— Следовательно, вы утверждаете, что зло дремлет в каждом из нас, не исключая и святых, и все дело лишь в обстоятельствах, при которых оно высвободится. А может, некоторые индивидуумы по каким-либо причинам особо предрасположены к жестокости?
— Наверняка существуют определенные генетические импликации, подталкивающие людей к особой агрессивности. Я уж не говорю о воспитании — по итогам в человеке можно пробудить зверя. Однако, как правило, наша культура создает некий род панциря, не позволяющего нам осуществлять определенные действия. Вы смело можете пустить меня в свою квартиру, потому что я, хоть убей, не упру из нее вазу. Я удивительно миролюбив, так что даже целая рать дьяволов, нашептывающих: «Возьми эту вазочку, возьми эту вазочку», не заставит меня заниматься воровством. Правда, это не меняет того факта, что при определенных экстремальных обстоятельствах мое Зло могло бы бурно проявиться.
— При каких именно? И на что вы тогда были бы способны?
— Я предпочитаю об этом не думать. И воздержусь от поспешного и инстинктивного ответа: «На все». Я четко сказал: при экстремальных обстоятельствах.
— Ведьмак видит распоясавшееся зло и порой сам проявляет жестокость. А какое наибольшее зло вам довелось видеть собственными глазами? Спрашиваю, потому что меня интересует, в какой степени вы в своих книгах используете личный опыт, а в какой отдаетесь работе воображения?
— В принципе моя жизнь протекала в идиллической аркадии. В моей биографии нет по-настоящему печальных страниц, я не валялся по сточным канавам и не встречал отъявленных негодяев. Я никогда не видел, чтобы кого-нибудь прирезали ножом или саданули железным прутом. Это меня минуло, хотя несколько раз я попадал в опасные ситуации, например, в 1956 году в Познани [16] 28 июня 1956 r. около 100 000 рабочих Познани вышли на улицы, требуя хлеба и свободы. В результате силовой операции были убиты 58 человек, несколько сотен получили ранения. Более 700 человек были арестованы.
. Зато я был свидетелем различного рода психологических жестокостей. Поэтому все, что я пишу, является плодом моего воображения. По правде говоря, мне редко случается помещать в книги события, взятые из собственной жизни. И это прекрасно, ибо писательство — не дневник и не исповедь.

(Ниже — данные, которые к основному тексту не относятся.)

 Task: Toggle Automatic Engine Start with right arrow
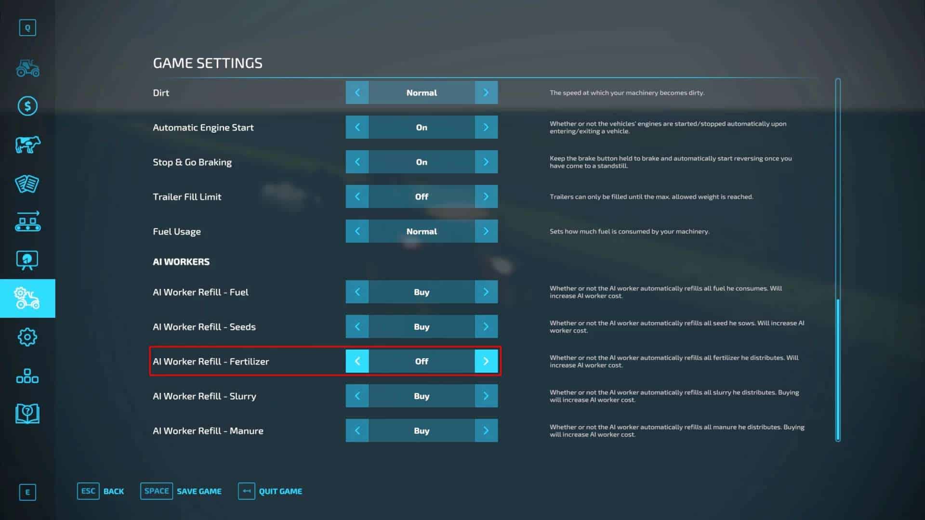pyautogui.click(x=486, y=127)
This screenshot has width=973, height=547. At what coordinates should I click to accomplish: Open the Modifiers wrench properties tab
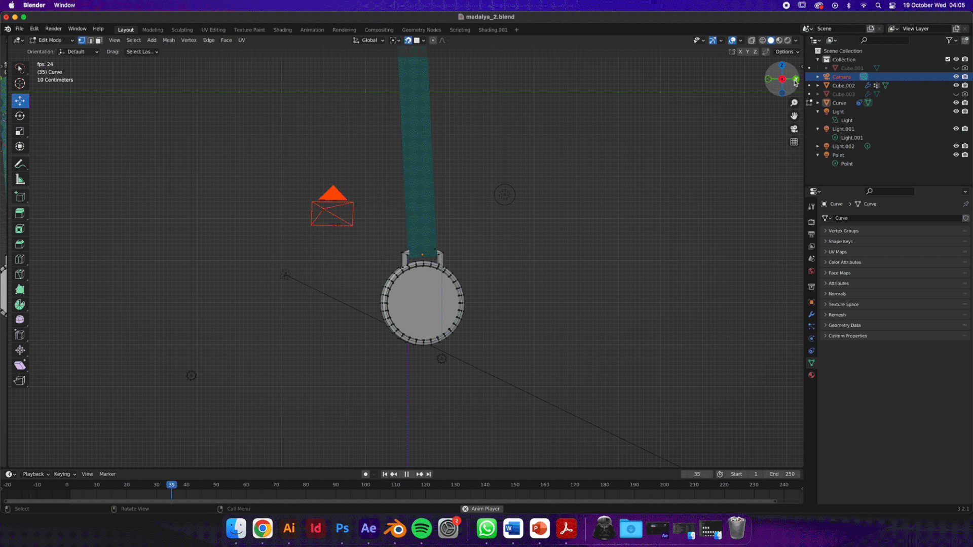(811, 315)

— А доводилось ли вам когда-либо столкнуться с чем-то, что вы назвали бы дьявольщиной, злом в чистом виде?
— Я сталкивался с бескорыстной жестокостью, однако проблема такой «дьявольщины» всегда оставалась для меня чисто семантической. (Замолчал. Чуть погодя.) Знаете, здесь, напротив, у соседа был кот. Мы часто видели его, он любил посиживать на балконе и вдруг однажды исчез. Когда жена спросила соседа, что случилось с котом, тот спокойно ответил: «Свалился с балкона, несколько дней мяукал внизу, но я не мог найти время, чтобы спуститься». Ну как тут скажешь, что мы цивилизованные люди?! Только потому, что не поливаем по утрам соседей напалмом или не нападаем друг на друга с дубинками? Ведь достаточно вырядить такого субъекта, как мой сосед, в мундир, дать ему «калаш» и нож, и он сделает что угодно, даже глазом не моргнув. Повторяю, меньшая зрелищность жестокости в наши времена отнюдь не означает, что человек стал лучше. Что из того, что насаживание на кол пленного казака кажется нам хуже, чем осуждение собственного кота на медленное умирание?

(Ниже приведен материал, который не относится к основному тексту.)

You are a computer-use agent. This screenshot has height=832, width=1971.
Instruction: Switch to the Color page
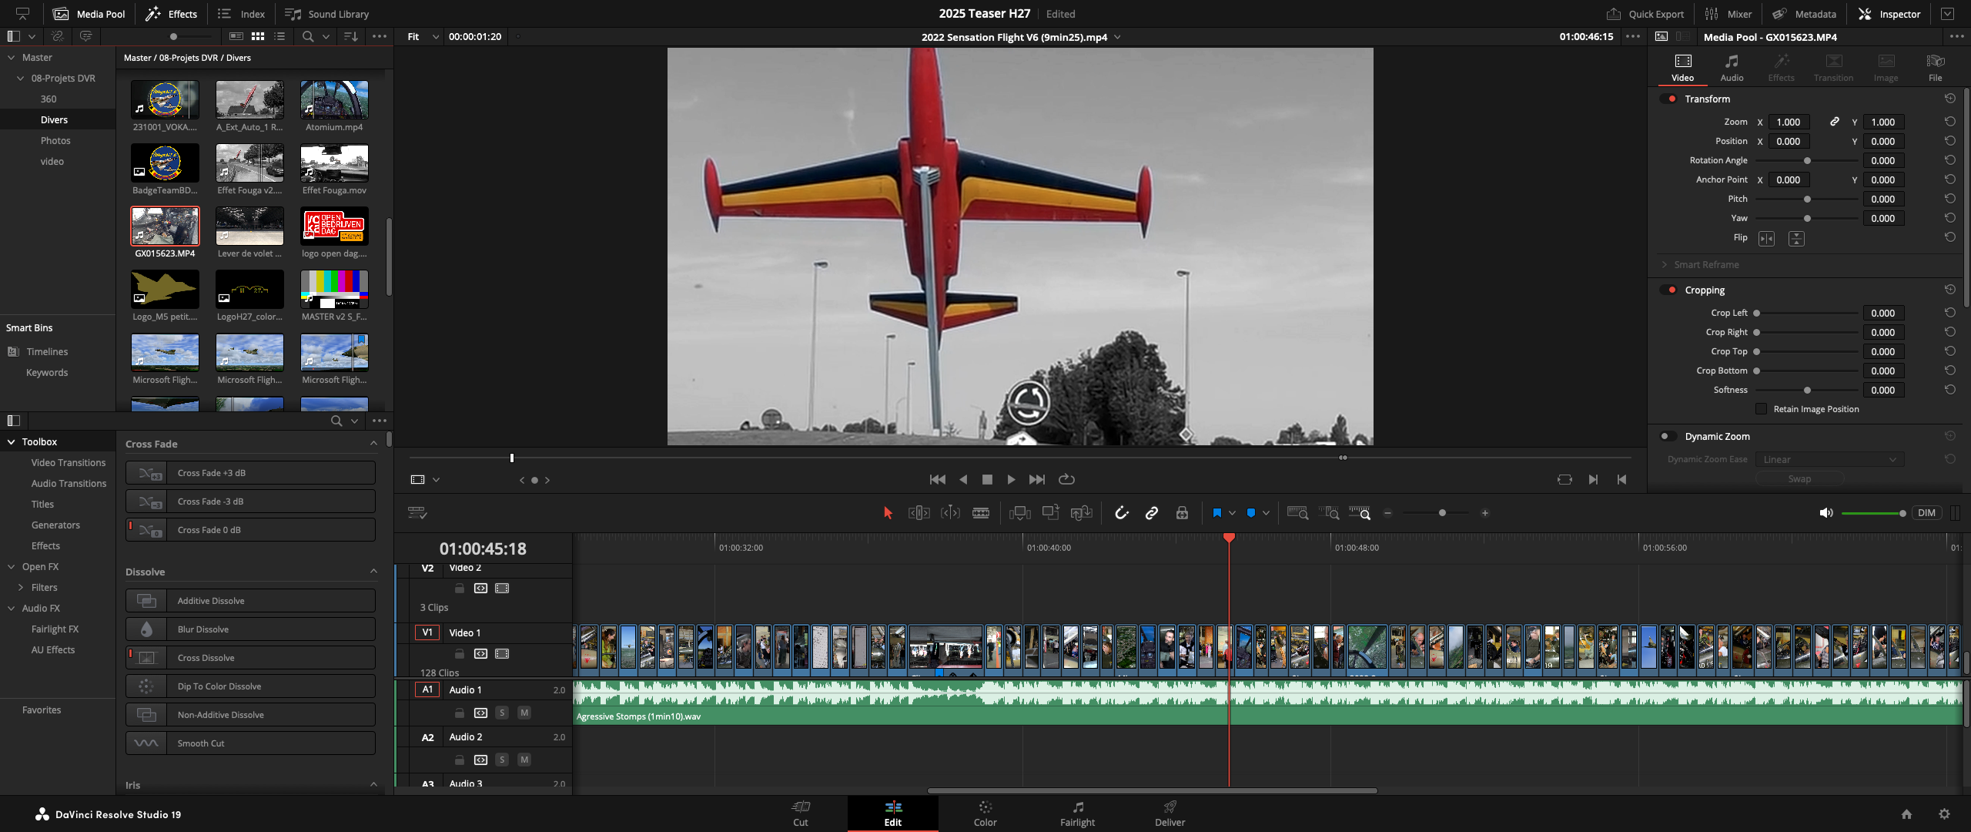985,813
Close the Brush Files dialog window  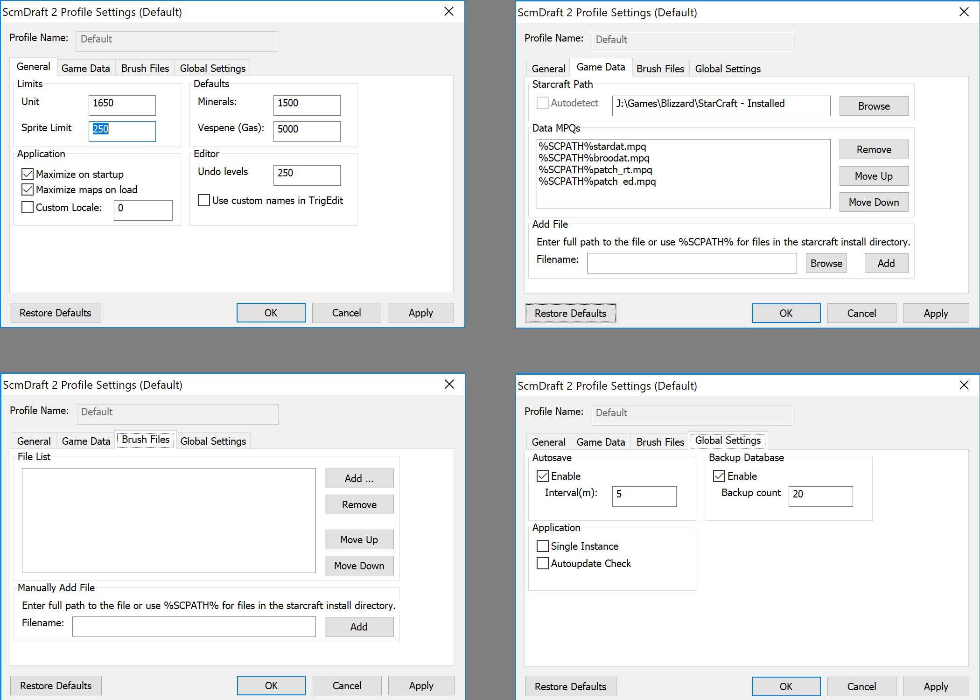click(449, 384)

— А как вы реагируете на подобную бессмысленную жестокость? У вас не возникает желание подскочить к подлецу и садануть его палкой? Или вы считаете, что лучше оставить его в покое, так как ваша бурная реакция все равно ничего не изменит?

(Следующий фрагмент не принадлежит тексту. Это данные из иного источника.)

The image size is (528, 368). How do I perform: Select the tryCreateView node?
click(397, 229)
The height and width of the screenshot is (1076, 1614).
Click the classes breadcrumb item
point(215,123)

— Следовало бы его прибить, но я никогда этого не сделаю. Тут действуют определенные тормоза, удерживающие меня от агрессивных поступков, ведь в конце концов насилие над паршивцем — тоже зло. Насилие не свойственно моей натуре, поэтому я не дам подзатыльника даже сопляку, измывающемуся в песочнице над собственной подружкой. Конечно, порой наше поведение в подобных ситуациях определяется не действием моральных тормозов, а обычным проявлением трусости. Ведь не кинусь же я в одиночку на банду из пятерых балбесов, грабящих старушку, — они просто-напросто зададут мне солидную трепку, а старушку, независимо от моего вмешательства, все равно обчистят. Однако такое невмешательство, потакание злу, заставляет меня стыдиться. С другой стороны, порой трудно бывает провести границу между защитой обиженного и самым обыкновенным самосудом. Мне не нравится американская модель стражей порядка, чинящих суд и расправу по собственному усмотрению. Грязный Гарри и его «Магнум-44» нравятся мне в кино, однако не хотелось бы, чтобы такой субъект кружил по моему поселку.